**Data to process**
---

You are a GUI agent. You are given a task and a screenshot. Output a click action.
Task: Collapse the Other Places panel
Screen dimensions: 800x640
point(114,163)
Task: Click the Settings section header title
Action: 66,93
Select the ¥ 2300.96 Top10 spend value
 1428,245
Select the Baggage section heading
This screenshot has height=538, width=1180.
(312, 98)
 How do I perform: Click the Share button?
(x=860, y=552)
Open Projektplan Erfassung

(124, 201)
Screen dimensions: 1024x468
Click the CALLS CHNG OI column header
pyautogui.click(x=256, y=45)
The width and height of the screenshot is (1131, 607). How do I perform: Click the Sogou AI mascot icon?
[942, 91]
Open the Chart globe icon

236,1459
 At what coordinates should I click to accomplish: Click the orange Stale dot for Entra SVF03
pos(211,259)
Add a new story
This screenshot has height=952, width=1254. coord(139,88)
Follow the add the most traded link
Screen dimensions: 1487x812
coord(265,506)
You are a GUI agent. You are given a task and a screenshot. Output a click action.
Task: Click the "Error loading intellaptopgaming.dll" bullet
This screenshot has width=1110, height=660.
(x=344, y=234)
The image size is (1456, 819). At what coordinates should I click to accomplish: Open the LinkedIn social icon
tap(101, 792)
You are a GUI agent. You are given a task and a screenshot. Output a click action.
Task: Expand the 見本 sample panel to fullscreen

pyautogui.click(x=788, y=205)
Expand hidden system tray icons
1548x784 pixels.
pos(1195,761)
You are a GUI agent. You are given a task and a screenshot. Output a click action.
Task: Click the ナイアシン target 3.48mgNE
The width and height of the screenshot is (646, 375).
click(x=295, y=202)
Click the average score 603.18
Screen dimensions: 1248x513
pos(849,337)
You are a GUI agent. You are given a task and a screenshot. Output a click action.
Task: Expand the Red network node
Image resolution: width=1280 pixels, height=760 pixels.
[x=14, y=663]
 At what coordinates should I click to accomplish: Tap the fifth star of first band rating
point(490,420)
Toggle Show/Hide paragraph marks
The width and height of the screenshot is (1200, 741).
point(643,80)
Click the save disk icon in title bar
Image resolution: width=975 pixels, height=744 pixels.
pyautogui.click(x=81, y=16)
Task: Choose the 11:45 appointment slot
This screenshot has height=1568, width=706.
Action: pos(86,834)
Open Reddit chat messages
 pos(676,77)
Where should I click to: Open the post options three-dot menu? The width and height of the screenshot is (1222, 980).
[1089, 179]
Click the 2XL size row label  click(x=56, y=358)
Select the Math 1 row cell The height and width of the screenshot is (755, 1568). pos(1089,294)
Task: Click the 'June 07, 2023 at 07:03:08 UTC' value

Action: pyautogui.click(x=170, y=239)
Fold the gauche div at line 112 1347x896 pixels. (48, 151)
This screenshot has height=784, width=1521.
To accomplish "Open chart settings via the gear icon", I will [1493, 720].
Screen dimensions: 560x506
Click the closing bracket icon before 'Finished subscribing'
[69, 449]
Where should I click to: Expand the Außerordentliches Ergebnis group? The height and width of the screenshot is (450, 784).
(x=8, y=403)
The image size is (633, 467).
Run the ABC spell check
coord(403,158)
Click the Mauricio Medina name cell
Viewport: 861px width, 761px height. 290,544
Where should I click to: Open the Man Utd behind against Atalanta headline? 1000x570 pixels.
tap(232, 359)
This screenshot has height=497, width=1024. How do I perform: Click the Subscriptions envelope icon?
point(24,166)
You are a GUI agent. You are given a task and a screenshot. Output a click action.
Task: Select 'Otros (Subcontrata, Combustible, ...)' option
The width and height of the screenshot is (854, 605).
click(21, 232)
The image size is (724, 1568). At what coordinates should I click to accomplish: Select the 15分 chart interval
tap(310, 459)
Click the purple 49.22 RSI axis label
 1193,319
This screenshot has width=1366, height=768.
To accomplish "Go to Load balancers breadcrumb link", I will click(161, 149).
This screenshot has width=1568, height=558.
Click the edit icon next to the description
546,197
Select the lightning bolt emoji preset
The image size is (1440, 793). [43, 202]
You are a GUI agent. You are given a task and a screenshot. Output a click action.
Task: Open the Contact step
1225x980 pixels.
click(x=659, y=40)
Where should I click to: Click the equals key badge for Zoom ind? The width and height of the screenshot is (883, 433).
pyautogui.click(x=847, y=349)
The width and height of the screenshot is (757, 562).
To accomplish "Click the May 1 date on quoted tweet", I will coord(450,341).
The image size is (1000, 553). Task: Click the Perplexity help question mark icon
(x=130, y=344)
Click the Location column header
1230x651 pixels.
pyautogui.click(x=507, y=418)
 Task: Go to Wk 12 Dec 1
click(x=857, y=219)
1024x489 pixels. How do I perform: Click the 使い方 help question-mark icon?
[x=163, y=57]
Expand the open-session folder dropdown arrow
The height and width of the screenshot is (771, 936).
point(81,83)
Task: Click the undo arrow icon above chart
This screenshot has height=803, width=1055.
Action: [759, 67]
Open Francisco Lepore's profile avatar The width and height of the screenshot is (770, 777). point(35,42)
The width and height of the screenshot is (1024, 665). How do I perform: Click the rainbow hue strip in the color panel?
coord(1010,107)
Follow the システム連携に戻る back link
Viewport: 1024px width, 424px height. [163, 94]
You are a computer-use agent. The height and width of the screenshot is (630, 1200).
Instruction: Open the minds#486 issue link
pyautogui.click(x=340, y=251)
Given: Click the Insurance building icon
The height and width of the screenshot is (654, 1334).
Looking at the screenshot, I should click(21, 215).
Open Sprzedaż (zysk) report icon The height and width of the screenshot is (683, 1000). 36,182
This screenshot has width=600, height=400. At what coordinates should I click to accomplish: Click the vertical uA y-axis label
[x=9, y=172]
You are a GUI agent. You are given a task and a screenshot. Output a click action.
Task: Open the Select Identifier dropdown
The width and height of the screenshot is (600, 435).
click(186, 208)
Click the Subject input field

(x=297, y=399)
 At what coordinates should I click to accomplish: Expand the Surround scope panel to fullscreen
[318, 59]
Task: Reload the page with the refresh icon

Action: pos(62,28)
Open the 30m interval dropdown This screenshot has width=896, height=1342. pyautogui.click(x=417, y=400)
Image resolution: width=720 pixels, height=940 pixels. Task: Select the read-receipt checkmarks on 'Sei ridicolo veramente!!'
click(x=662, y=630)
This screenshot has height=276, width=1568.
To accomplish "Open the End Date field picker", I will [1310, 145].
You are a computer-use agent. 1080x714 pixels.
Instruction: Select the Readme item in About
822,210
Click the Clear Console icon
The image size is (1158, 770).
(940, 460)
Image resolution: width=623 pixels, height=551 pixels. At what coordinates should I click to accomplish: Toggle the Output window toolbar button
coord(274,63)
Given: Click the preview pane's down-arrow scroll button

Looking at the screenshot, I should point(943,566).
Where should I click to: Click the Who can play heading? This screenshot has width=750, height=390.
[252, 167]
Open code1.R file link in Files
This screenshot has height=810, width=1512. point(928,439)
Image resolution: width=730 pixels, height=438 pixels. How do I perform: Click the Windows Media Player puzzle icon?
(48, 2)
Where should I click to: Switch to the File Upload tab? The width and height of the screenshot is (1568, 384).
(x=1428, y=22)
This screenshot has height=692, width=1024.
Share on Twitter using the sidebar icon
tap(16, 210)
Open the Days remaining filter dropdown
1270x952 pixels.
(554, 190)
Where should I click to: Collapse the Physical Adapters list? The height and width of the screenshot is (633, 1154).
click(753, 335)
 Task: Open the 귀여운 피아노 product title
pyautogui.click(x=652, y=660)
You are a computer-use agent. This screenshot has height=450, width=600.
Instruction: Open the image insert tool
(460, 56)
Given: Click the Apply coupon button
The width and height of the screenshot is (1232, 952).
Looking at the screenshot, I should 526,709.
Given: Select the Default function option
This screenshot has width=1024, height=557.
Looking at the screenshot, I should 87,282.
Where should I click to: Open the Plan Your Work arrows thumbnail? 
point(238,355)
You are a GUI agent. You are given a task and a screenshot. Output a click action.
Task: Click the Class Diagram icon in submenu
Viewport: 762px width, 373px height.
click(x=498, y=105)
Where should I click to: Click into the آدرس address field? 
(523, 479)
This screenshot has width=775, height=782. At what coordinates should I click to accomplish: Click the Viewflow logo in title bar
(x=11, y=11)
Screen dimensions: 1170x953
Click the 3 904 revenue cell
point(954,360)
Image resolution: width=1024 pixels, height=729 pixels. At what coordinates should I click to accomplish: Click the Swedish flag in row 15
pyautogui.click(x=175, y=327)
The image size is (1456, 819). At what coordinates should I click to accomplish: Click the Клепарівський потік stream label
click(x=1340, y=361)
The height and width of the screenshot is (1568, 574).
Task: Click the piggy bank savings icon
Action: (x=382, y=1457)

---

**Work to be completed**
Every line of the entries that includes "will" must be copied into the answer.

**Result of this task**
To accomplish "Open chart settings via the gear icon", I will [1493, 720].
To accomplish "Go to Load balancers breadcrumb link", I will click(161, 149).
To accomplish "Click the May 1 date on quoted tweet", I will coord(450,341).
To accomplish "Open the End Date field picker", I will [1310, 145].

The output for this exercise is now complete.